Saved entries
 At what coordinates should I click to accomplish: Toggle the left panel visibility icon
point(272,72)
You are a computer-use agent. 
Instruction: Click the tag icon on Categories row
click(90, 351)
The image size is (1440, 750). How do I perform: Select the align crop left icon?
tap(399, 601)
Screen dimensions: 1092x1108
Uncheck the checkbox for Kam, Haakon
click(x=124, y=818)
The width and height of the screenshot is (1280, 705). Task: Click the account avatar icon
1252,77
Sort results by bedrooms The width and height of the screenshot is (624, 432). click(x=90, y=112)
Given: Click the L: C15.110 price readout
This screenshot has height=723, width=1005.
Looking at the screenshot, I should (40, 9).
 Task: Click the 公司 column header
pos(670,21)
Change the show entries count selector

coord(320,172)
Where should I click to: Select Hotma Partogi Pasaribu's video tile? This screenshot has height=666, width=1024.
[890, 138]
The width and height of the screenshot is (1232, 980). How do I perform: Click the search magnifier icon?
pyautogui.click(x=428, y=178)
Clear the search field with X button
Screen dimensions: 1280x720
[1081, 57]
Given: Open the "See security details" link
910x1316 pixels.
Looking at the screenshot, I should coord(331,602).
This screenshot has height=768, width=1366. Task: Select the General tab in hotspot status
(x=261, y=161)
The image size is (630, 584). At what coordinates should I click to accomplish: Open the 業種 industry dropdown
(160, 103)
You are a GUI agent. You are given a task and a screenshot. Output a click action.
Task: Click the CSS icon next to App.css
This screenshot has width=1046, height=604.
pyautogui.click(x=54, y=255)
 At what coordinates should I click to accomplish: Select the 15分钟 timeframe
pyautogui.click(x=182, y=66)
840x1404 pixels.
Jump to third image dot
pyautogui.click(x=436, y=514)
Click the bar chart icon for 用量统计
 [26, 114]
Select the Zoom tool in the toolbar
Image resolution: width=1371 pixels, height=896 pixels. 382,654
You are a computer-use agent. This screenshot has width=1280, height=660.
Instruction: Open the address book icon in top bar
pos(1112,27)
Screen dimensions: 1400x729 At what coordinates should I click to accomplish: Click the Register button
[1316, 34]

▸ TASK STATEMENT
Set down each line from the line containing "Task: Click the 公司 column header" through the final line of the data, exactly and with nothing added.

▸ RESPONSE
 Task: Click the 公司 column header
pos(670,21)
Change the show entries count selector

coord(320,172)
Where should I click to: Select Hotma Partogi Pasaribu's video tile? This screenshot has height=666, width=1024.
[890, 138]
The width and height of the screenshot is (1232, 980). How do I perform: Click the search magnifier icon?
pyautogui.click(x=428, y=178)
Clear the search field with X button
Screen dimensions: 1280x720
[1081, 57]
Given: Open the "See security details" link
910x1316 pixels.
Looking at the screenshot, I should coord(331,602).
This screenshot has height=768, width=1366. Task: Select the General tab in hotspot status
(x=261, y=161)
The image size is (630, 584). At what coordinates should I click to accomplish: Open the 業種 industry dropdown
(160, 103)
You are a GUI agent. You are given a task and a screenshot. Output a click action.
Task: Click the CSS icon next to App.css
This screenshot has width=1046, height=604.
pyautogui.click(x=54, y=255)
 At what coordinates should I click to accomplish: Select the 15分钟 timeframe
pyautogui.click(x=182, y=66)
840x1404 pixels.
Jump to third image dot
pyautogui.click(x=436, y=514)
Click the bar chart icon for 用量统计
 [26, 114]
Select the Zoom tool in the toolbar
Image resolution: width=1371 pixels, height=896 pixels. 382,654
You are a computer-use agent. This screenshot has width=1280, height=660.
Instruction: Open the address book icon in top bar
pos(1112,27)
Screen dimensions: 1400x729 At what coordinates should I click to accomplish: Click the Register button
[1316, 34]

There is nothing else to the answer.